TASK REQUIREMENTS ▸ In full and without alteration, print the records below, minus any images.

SUPPLIED INFORMATION ▸

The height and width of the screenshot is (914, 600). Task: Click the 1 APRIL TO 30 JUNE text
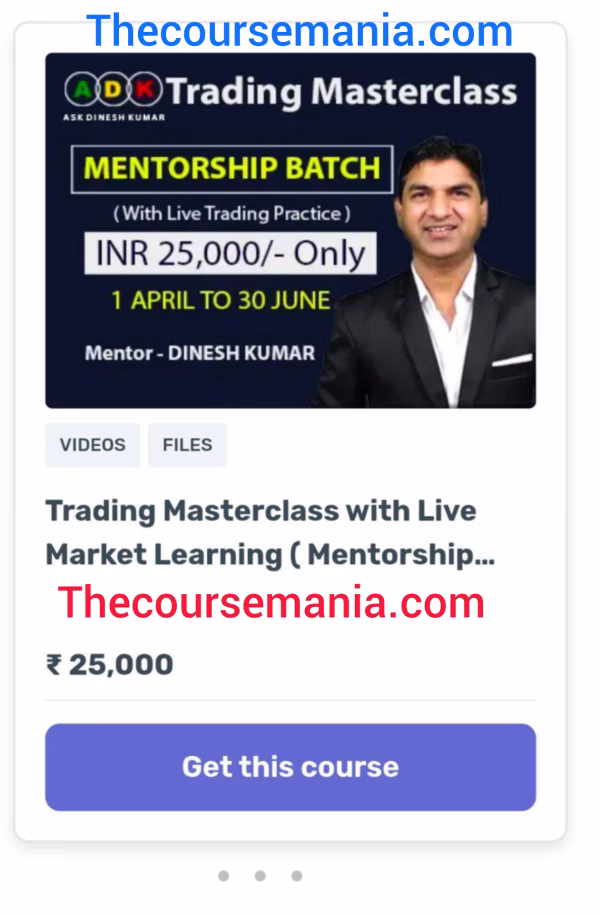tap(221, 301)
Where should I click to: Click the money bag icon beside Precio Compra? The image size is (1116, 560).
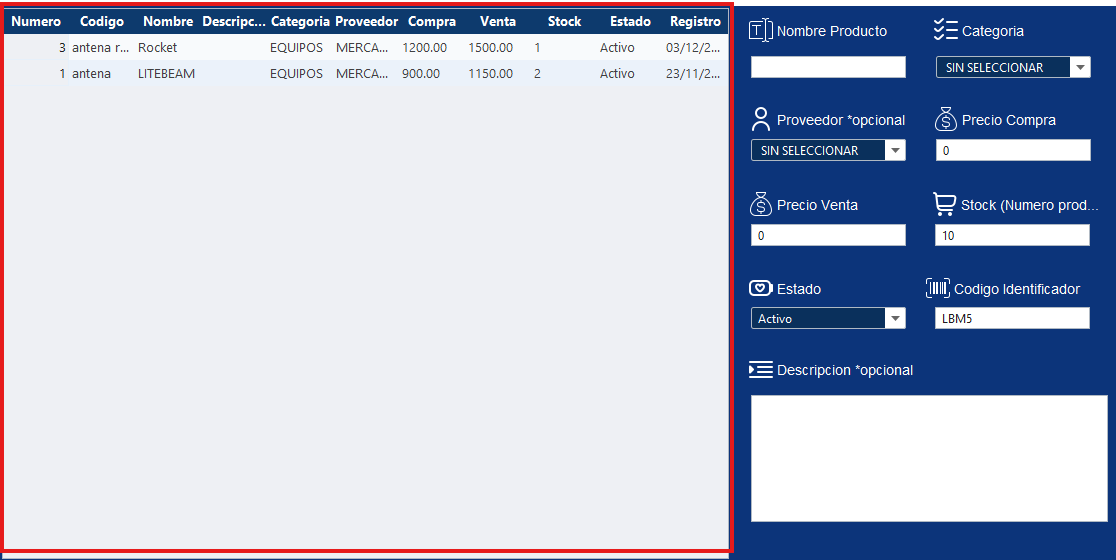946,120
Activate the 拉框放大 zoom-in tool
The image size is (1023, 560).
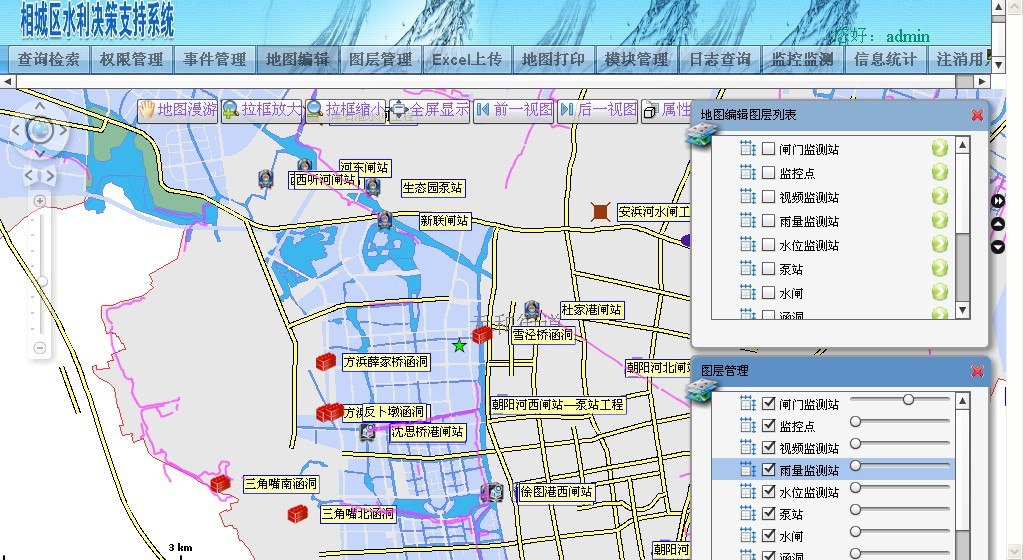(261, 110)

RESPONSE TO THIS EXERCISE ▸
The height and width of the screenshot is (914, 600). Task: Click the 1 APRIL TO 30 JUNE text
tap(221, 301)
Where should I click to: Click the money bag icon beside Precio Compra? The image size is (1116, 560).
946,120
Activate the 拉框放大 zoom-in tool
The image size is (1023, 560).
(261, 110)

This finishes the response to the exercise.